APPROPRIATENESS OF THE PERFORMANCE MEASURES

As part of this engagement, we evaluated the appropriateness of each of the performance measures with respect to GPRA compliance and SSA’s APP. We determined whether the specific indicators and goals corresponded to the strategic goals identified in SSA’s APP, determined whether each of these indicators accurately measure performance, and determined their compliance with GPRA requirements.

Performance Measure #11 aligns logically with the SSA Strategic Plan but still needs improvement.

The relationship between PM #11 and the applicable SSA Strategic Goal is depicted in the following figure:

SSA Strategic Goal Diagram

The SSA mission is supported by five strategic goals, including Goal 5, "To strengthen public understanding of Social Security programs." Goal 5, in turn, is supported by the single strategic objective, "By 2005, nine out of ten Americans will be knowledgeable about the Social Security programs in five important areas." PM #11 characterizes the public’s level of knowledge about SSA programs. Assuming that the metric has strong performance measurement attributes, the diagram indicates that PM #11 logically aligns with SSA’s strategic planning process.

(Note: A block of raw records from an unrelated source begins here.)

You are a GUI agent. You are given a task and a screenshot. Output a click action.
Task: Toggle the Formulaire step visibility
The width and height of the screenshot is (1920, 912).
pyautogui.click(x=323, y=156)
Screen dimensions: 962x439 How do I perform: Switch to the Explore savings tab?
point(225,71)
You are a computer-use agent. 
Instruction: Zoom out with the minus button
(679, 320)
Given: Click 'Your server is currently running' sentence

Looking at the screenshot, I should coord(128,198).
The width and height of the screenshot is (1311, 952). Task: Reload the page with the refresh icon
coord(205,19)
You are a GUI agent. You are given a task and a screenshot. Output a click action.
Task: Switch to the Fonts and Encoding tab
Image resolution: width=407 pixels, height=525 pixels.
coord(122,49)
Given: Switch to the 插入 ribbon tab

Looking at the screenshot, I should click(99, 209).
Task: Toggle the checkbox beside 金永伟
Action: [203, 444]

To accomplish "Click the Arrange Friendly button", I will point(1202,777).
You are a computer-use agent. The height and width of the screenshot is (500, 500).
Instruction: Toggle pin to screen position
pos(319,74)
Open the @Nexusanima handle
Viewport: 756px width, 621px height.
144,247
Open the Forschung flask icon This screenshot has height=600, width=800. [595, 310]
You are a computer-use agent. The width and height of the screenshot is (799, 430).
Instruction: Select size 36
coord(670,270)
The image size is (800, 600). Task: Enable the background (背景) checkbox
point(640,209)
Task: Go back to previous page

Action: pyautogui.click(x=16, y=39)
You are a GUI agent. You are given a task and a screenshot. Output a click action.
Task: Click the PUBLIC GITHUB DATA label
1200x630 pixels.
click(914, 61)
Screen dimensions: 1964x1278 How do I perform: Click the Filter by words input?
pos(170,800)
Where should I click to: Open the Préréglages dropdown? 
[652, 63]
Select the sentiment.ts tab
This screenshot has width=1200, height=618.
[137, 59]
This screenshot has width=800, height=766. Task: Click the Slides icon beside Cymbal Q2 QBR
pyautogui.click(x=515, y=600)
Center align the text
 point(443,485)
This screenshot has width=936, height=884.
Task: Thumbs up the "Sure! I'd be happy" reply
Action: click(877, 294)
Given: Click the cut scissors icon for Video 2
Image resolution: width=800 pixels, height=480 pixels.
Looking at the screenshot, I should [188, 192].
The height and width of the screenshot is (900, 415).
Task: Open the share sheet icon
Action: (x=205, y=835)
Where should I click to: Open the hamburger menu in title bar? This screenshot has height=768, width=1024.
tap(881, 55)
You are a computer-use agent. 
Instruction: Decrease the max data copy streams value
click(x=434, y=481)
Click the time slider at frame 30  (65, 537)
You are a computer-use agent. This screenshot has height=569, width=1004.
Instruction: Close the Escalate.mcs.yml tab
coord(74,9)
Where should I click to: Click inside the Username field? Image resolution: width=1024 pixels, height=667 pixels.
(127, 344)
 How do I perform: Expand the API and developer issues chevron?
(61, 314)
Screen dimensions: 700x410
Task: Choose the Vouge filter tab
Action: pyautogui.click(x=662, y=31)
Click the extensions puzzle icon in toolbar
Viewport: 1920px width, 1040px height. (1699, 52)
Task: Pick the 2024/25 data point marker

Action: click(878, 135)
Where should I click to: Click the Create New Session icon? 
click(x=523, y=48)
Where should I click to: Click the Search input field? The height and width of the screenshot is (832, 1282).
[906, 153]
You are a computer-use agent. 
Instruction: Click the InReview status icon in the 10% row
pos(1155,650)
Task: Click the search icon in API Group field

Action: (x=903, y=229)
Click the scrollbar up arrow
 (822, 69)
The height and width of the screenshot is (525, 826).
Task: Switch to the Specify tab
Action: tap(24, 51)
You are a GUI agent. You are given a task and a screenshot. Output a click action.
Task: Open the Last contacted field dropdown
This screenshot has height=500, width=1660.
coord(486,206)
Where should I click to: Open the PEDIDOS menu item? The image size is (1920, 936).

Based on the taxonomy of performance measures included in Appendix F, PM #11 is a measure of accomplishment because it reports on a result (public awareness) achieved with SSA resources. It is further categorized as an outcome measure because it indicates the accomplishments or results (level of public awareness) that occur because of the services (public relations) provided. Furthermore, this measure of public awareness is similar to a measure of "public perceptions." As shown in Appendix F, measures of public perceptions are considered as outcome measures.

Within the framework of GPRA, Performance Measure #11 fits the intent of an outcome measure because it is "…a description of the intended result, effect, or consequence that will occur from carrying out a program or activity." The intent of this performance measurement is to gauge public awareness (i.e., the effect) for the activity of providing information to the public. A survey-based measurement of this type can be costly and takes time to implement. Nevertheless PM #11 is an appropriate and worthwhile GPRA performance indicator. It can be useful to both management and external stakeholders, as encouraged by OMB Circular A-11. However, there are a few inherent deficiencies in the current design of Performance Measure #11 that are worth noting:

Ideally, a performance metric should help the agency take action to affect the performance of the indicator being measured. In this case, the measurement system will not provide a clear indication of necessary action; this is because the analytical component of the public awareness survey is weak, since it utilizes simple statistical procedures. The performed analyses do not "read between the data lines." For the results to be more actionable, more advanced data analysis methodologies should be used to extract as much intelligence from the data as possible.

Performance Based Budgeting, the ultimate intent of GPRA, is an approach that relates budgets to outputs, and/or resources to performance. At a high level, this metric is well suited for performance based budgeting because stakeholders can evaluate the change in public awareness as a result of changing the total dollars spent on public relations. Where the current measurement system may fall short, however, is in indicating how dollars spent on specific types of educational programs or media impact public awareness. The MTN survey was intended to help clarify this. It is hoped that MTN can ultimately achieve this objective or that SSA can develop an alternative method for measuring the effectiveness of specific educational programs or media.

Recommendations

  1. For the results to be more actionable, more advanced data analysis methodologies should be used to extract as much intelligence from the data as possible.
  2. SSA should also work toward the successful implementation of the MTN survey or develop an alternative method for measuring the success of specific educational programs and/or media.

OTHER MATTERS

As part of this evaluation, we identified an issue that is peripheral to the engagement but, we believe, warrants SSA’s attention. This point is discussed below.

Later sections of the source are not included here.